START THE RECORDS

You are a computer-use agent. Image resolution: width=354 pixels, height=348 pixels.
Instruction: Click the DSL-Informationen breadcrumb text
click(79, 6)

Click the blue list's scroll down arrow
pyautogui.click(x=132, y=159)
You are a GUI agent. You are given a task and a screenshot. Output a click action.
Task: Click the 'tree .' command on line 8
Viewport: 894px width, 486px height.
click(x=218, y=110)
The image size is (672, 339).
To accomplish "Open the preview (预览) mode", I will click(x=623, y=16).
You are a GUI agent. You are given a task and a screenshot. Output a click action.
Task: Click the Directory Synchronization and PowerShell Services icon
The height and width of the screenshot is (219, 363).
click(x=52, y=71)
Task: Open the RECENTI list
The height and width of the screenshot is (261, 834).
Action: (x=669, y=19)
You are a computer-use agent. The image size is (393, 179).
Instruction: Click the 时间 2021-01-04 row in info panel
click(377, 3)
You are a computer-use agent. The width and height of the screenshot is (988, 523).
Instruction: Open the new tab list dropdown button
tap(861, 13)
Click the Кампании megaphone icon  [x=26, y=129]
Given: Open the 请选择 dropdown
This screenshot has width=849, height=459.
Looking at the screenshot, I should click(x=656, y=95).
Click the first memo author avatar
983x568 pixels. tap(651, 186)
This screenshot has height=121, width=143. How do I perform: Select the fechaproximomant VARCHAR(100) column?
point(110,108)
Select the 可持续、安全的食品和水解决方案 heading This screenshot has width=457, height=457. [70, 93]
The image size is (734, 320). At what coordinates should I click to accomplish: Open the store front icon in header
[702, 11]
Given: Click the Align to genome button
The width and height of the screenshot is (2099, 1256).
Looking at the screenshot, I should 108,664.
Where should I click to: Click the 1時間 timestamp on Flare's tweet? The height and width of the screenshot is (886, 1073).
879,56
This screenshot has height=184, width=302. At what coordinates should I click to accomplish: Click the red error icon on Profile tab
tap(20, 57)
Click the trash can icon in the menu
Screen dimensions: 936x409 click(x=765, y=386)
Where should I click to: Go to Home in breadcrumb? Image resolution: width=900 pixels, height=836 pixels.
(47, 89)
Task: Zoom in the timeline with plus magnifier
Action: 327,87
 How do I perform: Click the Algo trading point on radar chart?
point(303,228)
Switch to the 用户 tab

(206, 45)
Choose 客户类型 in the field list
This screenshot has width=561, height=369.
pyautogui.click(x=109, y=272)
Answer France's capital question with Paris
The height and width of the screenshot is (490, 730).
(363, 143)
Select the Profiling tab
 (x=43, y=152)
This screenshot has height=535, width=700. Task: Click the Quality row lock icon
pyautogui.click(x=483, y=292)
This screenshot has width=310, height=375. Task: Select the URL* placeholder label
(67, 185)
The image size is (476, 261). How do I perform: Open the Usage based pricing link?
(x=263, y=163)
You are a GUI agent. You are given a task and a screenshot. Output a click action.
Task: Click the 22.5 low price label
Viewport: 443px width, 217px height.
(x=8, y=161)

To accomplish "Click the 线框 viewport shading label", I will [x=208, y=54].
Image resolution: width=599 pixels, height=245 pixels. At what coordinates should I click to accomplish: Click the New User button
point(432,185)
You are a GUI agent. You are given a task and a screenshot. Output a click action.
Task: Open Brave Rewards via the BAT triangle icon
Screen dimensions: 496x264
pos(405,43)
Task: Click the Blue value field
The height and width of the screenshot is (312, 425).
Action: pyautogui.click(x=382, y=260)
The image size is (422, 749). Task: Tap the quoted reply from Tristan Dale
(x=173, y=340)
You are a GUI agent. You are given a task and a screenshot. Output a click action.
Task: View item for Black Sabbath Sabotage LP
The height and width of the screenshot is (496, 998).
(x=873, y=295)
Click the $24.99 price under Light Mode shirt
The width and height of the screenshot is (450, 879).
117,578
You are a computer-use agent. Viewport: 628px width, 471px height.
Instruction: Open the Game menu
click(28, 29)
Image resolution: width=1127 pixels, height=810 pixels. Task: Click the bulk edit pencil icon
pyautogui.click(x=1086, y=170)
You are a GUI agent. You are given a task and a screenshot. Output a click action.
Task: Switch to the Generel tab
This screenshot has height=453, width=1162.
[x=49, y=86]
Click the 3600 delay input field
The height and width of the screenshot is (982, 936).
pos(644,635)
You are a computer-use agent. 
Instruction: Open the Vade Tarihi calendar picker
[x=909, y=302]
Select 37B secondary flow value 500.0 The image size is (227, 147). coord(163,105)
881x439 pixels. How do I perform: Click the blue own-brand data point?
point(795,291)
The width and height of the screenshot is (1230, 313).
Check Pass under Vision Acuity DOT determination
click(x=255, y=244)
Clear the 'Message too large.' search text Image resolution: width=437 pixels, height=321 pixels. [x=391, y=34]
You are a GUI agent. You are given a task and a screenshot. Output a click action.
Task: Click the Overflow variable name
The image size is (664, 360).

END THE RECORDS

**YOUR OBJECTIVE:** Which lines hold the word "computer"? Return all of them from the records above.

**RESULT:**
You are a computer-use agent. Image resolution: width=354 pixels, height=348 pixels.
You are a computer-use agent. The image size is (393, 179).
You are a computer-use agent. The width and height of the screenshot is (988, 523).
You are a computer-use agent. Viewport: 628px width, 471px height.
You are a computer-use agent. 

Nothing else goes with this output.